_What to do_
Every line from the one containing "Click the left arrow above number list" to the end of the records below must be copied exactly, and no pictures may be included.

_Material shown_
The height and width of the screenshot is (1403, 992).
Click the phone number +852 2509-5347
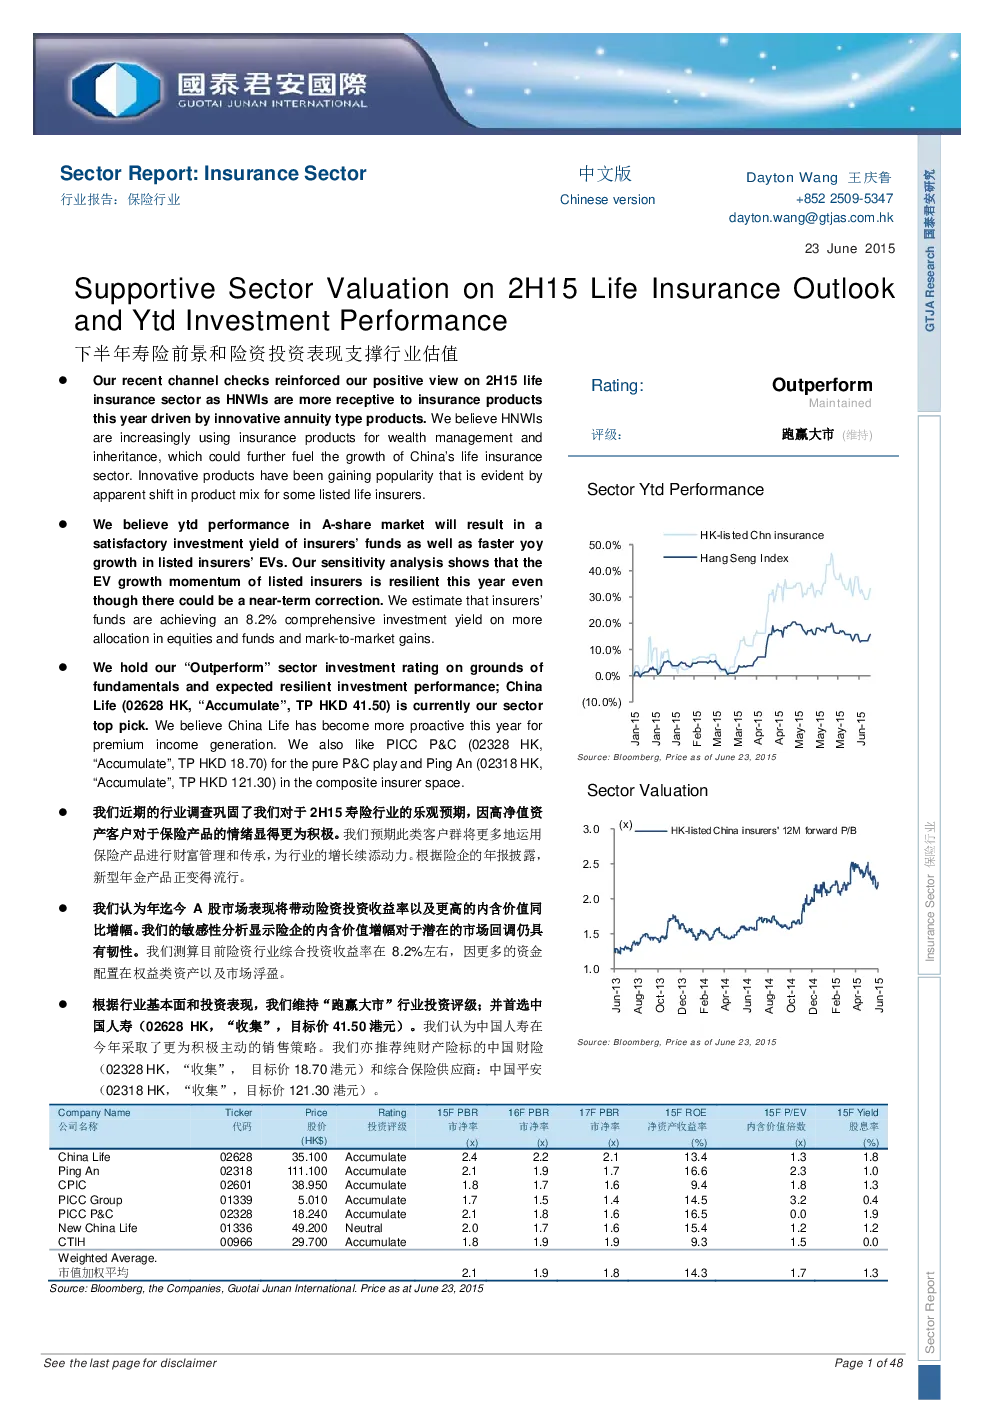(844, 198)
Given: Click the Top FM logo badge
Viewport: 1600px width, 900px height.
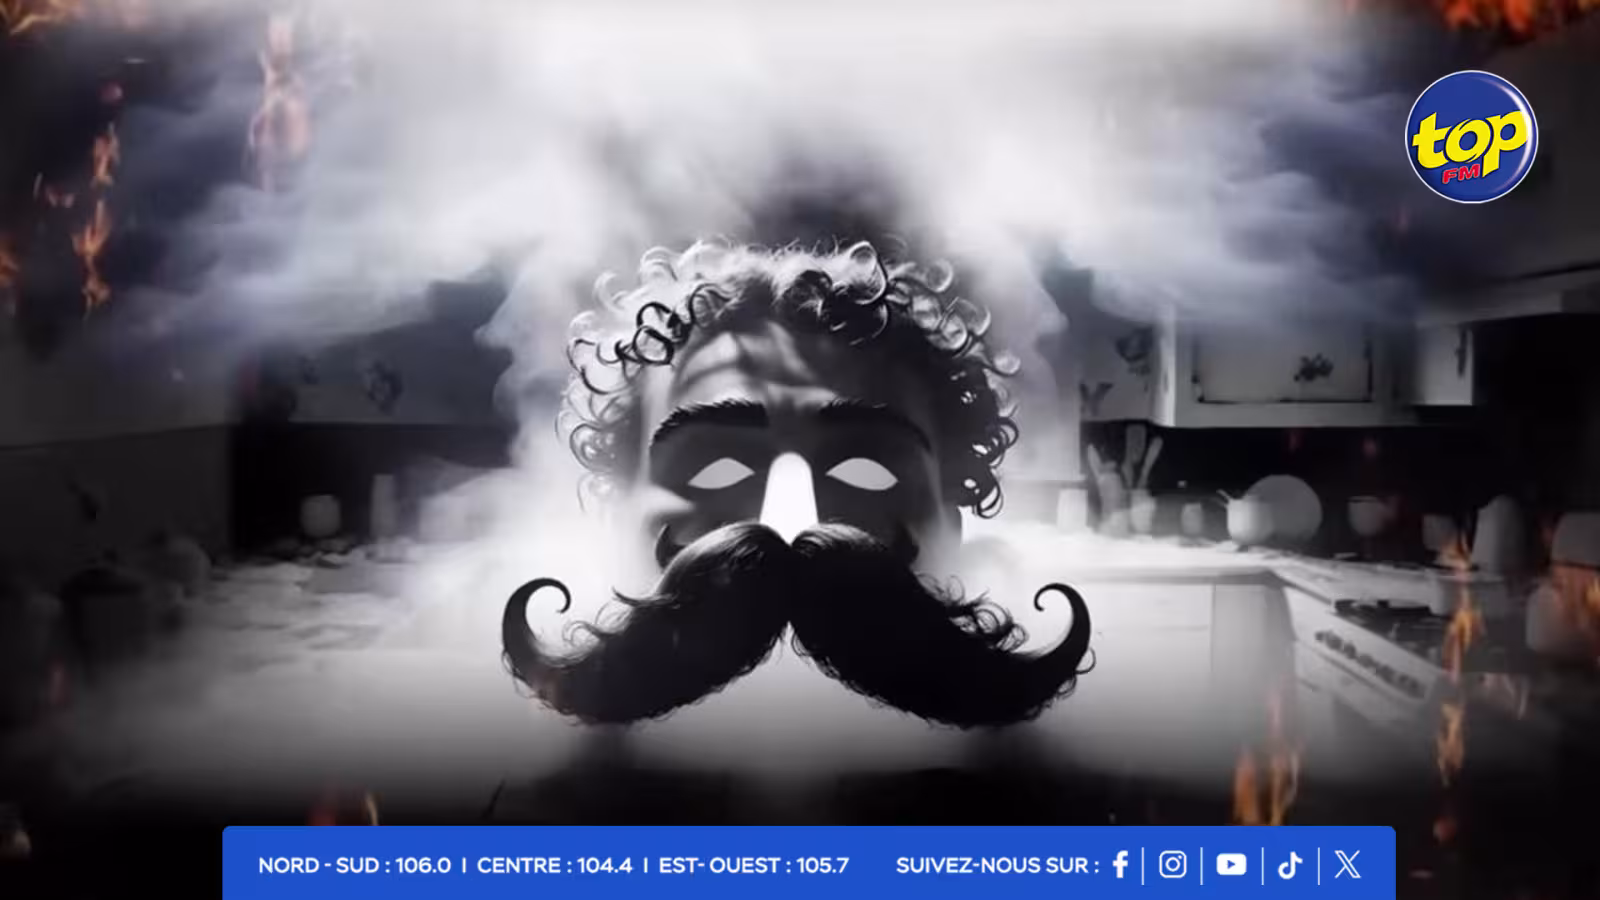Looking at the screenshot, I should pyautogui.click(x=1471, y=137).
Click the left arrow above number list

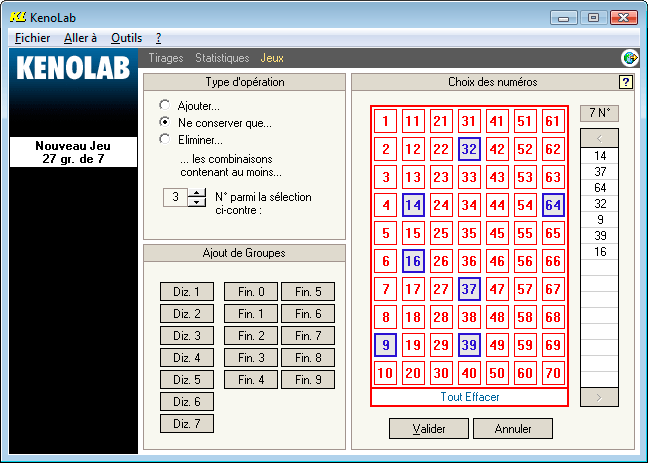[x=599, y=137]
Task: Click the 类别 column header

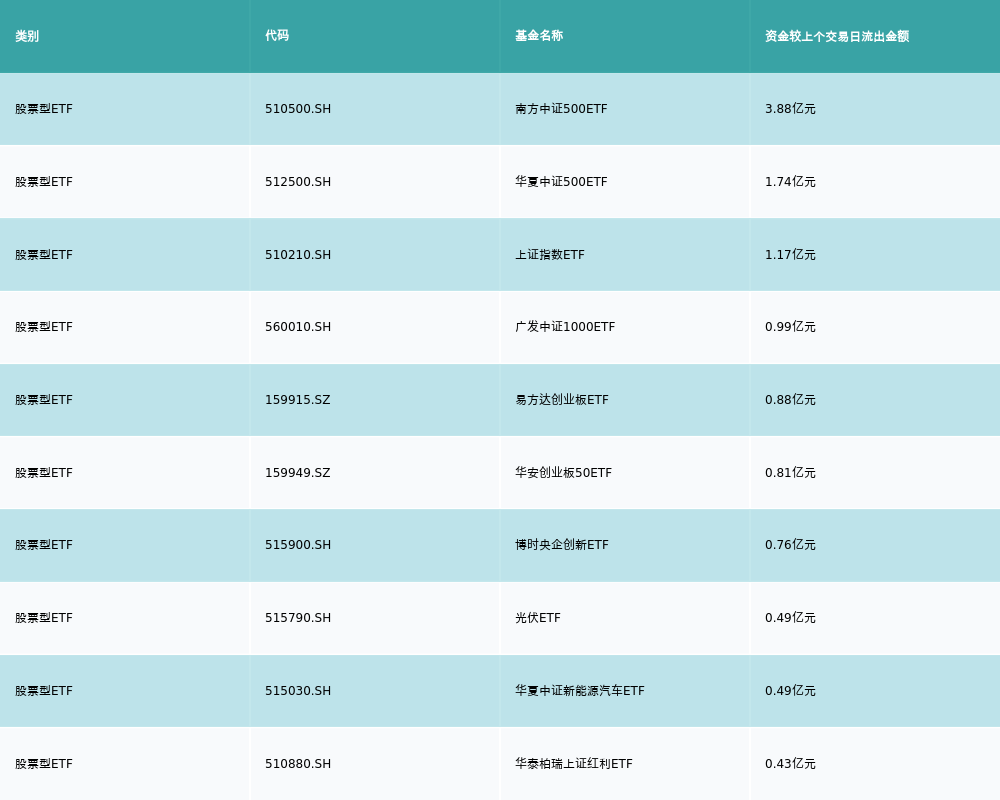Action: (x=27, y=36)
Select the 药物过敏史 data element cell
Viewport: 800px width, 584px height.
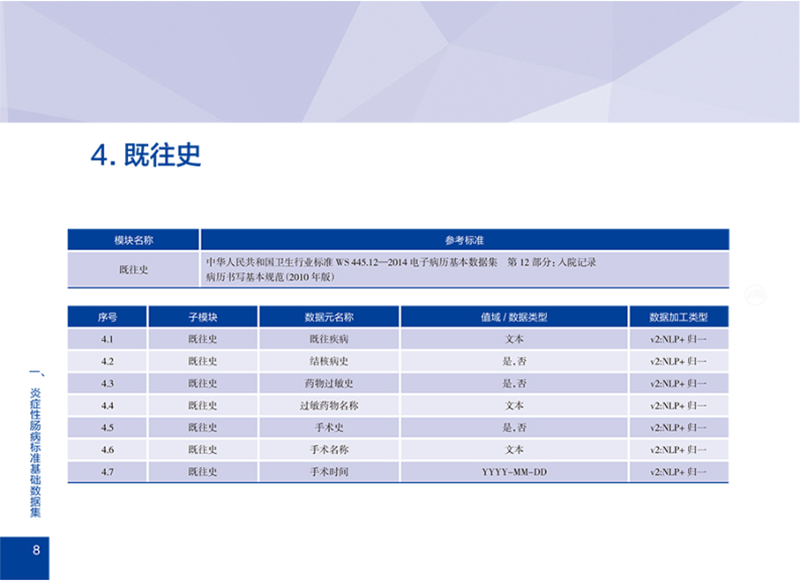click(x=329, y=383)
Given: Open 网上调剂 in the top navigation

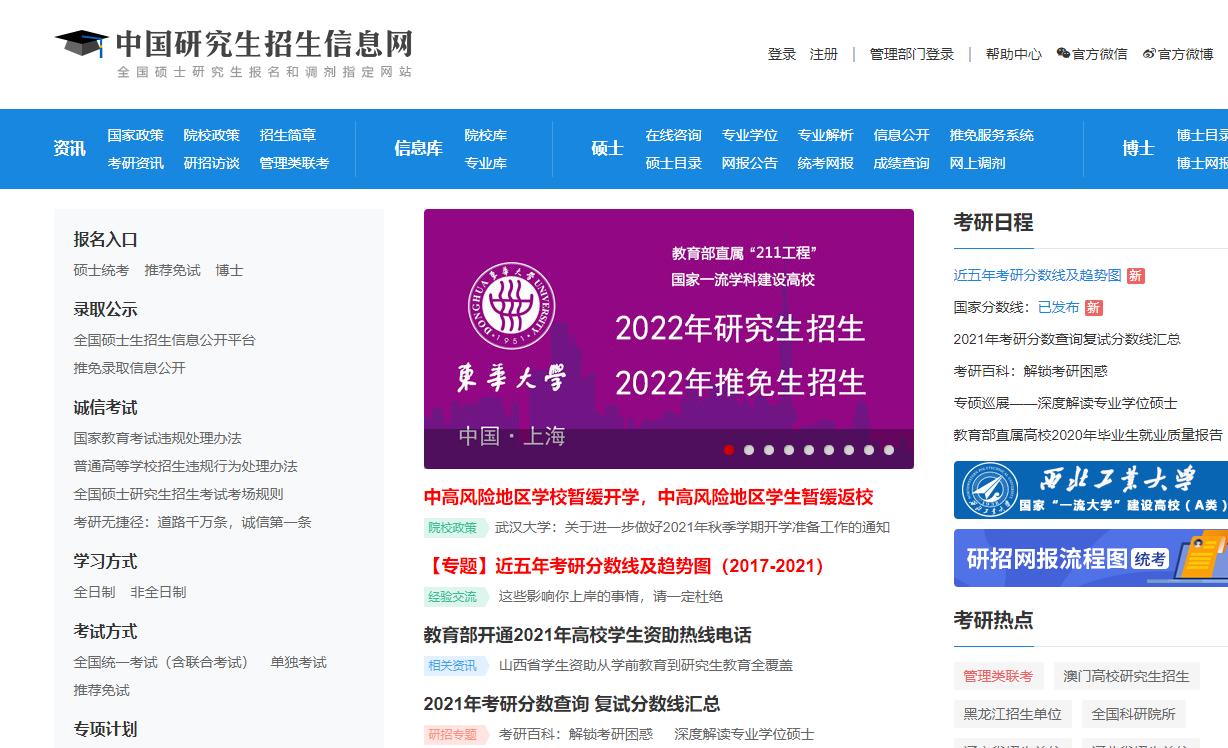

_Your response_
Click the left arrow above number list

[x=599, y=137]
Task: Click the 类别 column header

Action: (x=27, y=36)
Select the 药物过敏史 data element cell
Viewport: 800px width, 584px height.
click(x=329, y=383)
Given: Open 网上调剂 in the top navigation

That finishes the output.